I have a habit of being unable to fully concentrate on any task at hand – my head is in too many places at once, buzzing and frequently refusing to re-enter reality, giving me a spazzed out look. Sometimes I wonder if this is why no one will take me seriously, because they’ll only ever see me lazily cupping my face in my hands, tracing the cracks in the walls, watching the slippery steps of a spider, the quirky facial expressions of the boy next to me. They’ll assume I’m empty during these moments, thinking of nothing, nothing at all, when really that couldn’t be further from the truth.

But regardless of how I may romanticize about it – mentally wandering off is a (usually) bad habit. Sure, it’s my chloroform for boring Phy & Chem classes, but I’m going to have to learn the periodic table anyway. 

During exams I’ll be describing Faraday’s experiments, proper grammar or anatomy and my thoughts will begin to walk away from me, circling until my hand is a separate entity, explaining small school details on my A4 paper, working with that small segment of my brain that still cares about my final grade. Frequently I’ll snap back, chide myself, remind myself to concentrate, dammit, but I’ve never been particularly willful with these kinds of things.
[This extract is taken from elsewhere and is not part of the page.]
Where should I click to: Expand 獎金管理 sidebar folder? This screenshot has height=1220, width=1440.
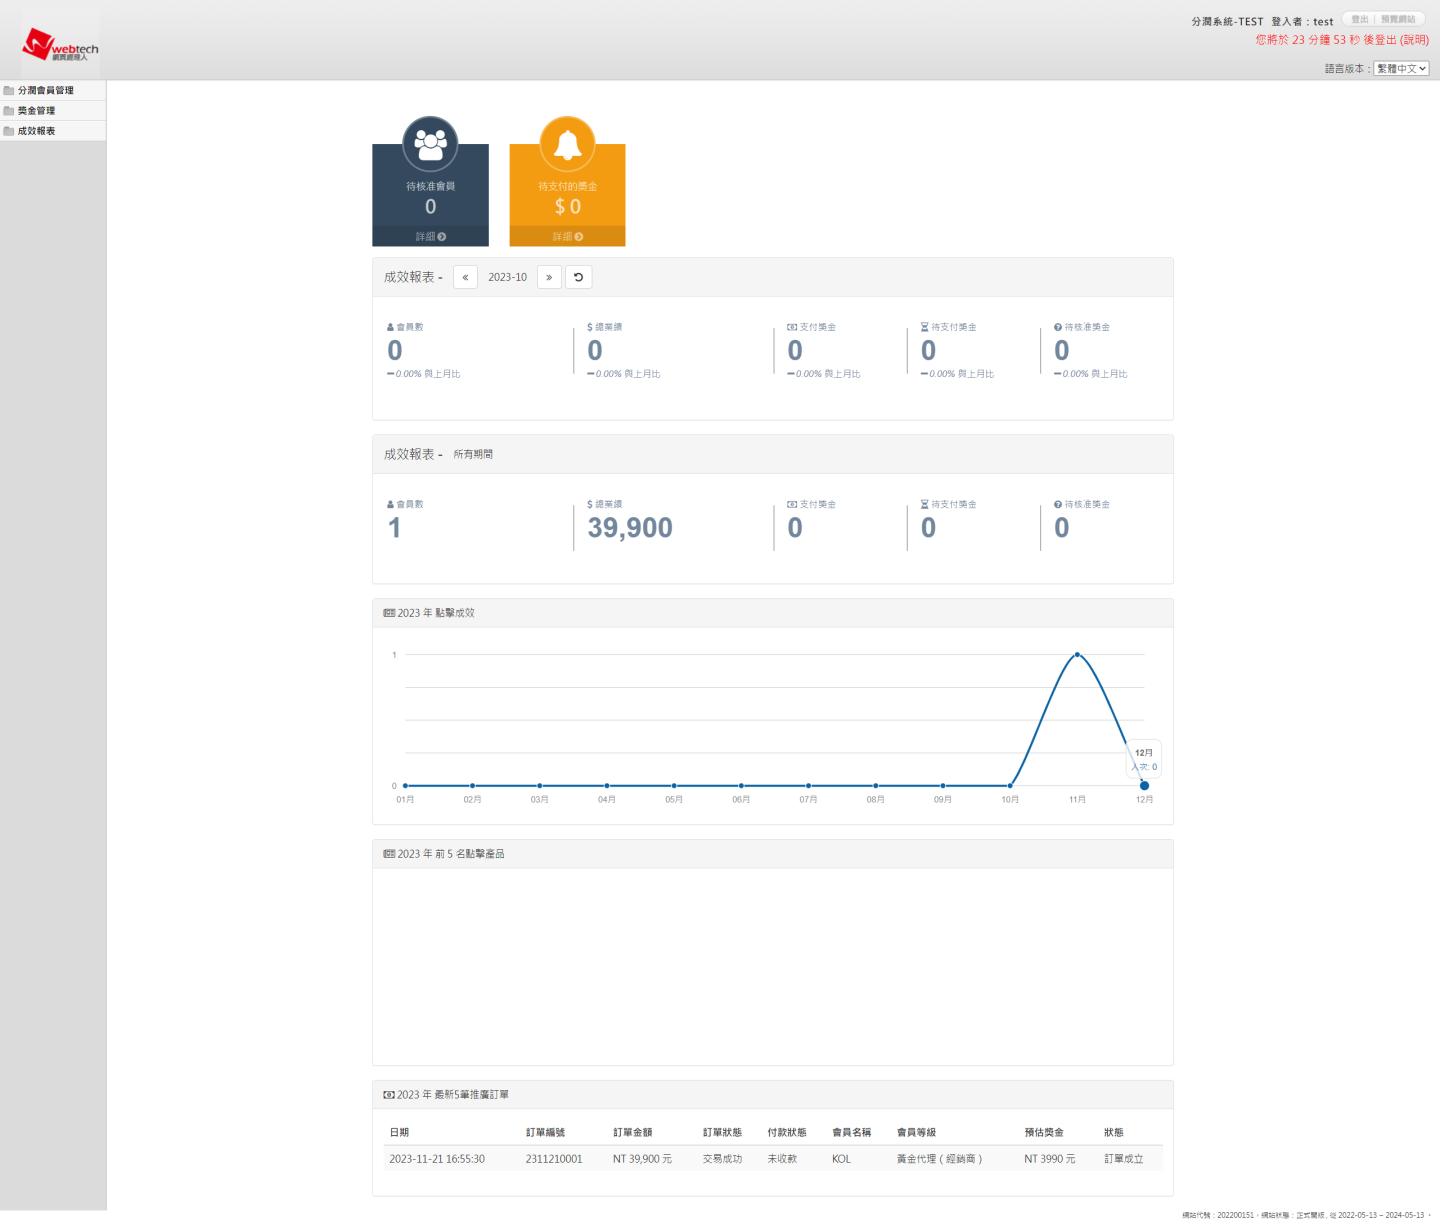36,111
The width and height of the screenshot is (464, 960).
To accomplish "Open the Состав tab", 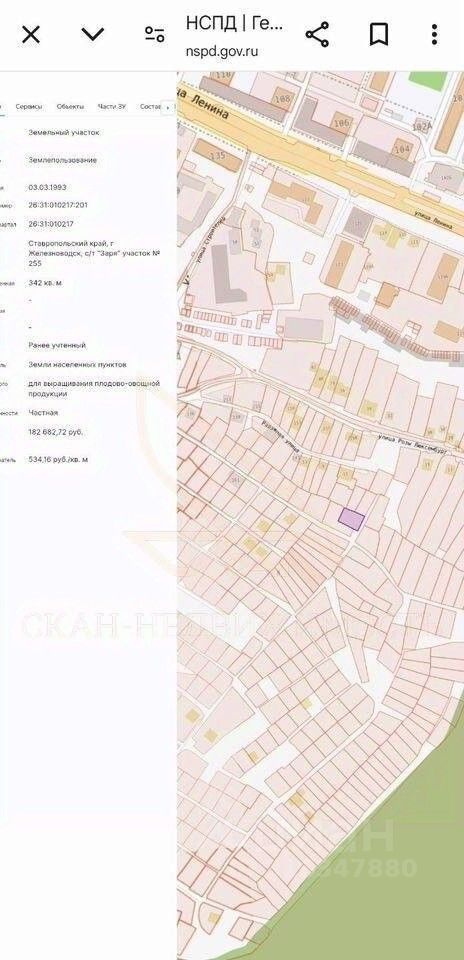I will [151, 107].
At nine fifteen this morning, while writing out the objectives of the European Union’s CAP (by the way, I am a CAP hater. That policy is u-n-s-u-s-t-a-i-n-a-b-l-e), my mental THINKTHINKTHINK wall began slipping. I thought about starting Perdita again. 

The My Documents folder on Sushi has thirty or forty Word documents. The longest is one hundred and fifteen pages, written when I was nine, and the shortest is three lines. 

It’s a graveyard – filled with bits and pieces of stories I’ve begun but eventually let go. I’ve written about superheroes, mental asylum patients, murderers, time travelers, the Holocaust, twins separated at birth, India, kindergarten, Mesopotamia, Cinderella, supermarket parking lots, what it feels like to drown, my grandmother, my kitchen sink. There are hundreds more abandoned on slips of paper, napkins, the hard drives of past laptops. But there’s always been one, just one, that’s always stuck to me. And that’s Perdita.

You know when you’ll be lying in bed, thinking about just random stuff (that guy you like – was he flirting with you, or are you imagining things, the spaghetti you ate for lunch, the last song you listened to)? I always end up planning out character development, plot lines, twists, unhappy endings, even though I don’t really have the time to sit down in front of Sushi and just get it all out. And the one story it all comes back to? Perdita’s. 

I once heard someone say that writers pluck stories from the air and translate the letters of the wind into words so the rest of us can read them. I think it could have been my grandmother, or maybe I just pulled it off some bad 80s sitcom. The point however, is that, following that analogy, I don’t have time to sit around fighting with words and tugging them out of the sky. But a big part of me really wants to finish Perdita – even if it’s just that one story, for the rest of my life.

Fallas, our regional holiday, is in a week or so. I’m hoping the teachers will have pity on us and let us roam for a little while, for our fourteen days of holiday, so my friends can go shopping, so I can sit at home and find the words to Perdita from the air stagnant above my head. Maybe? Maybe.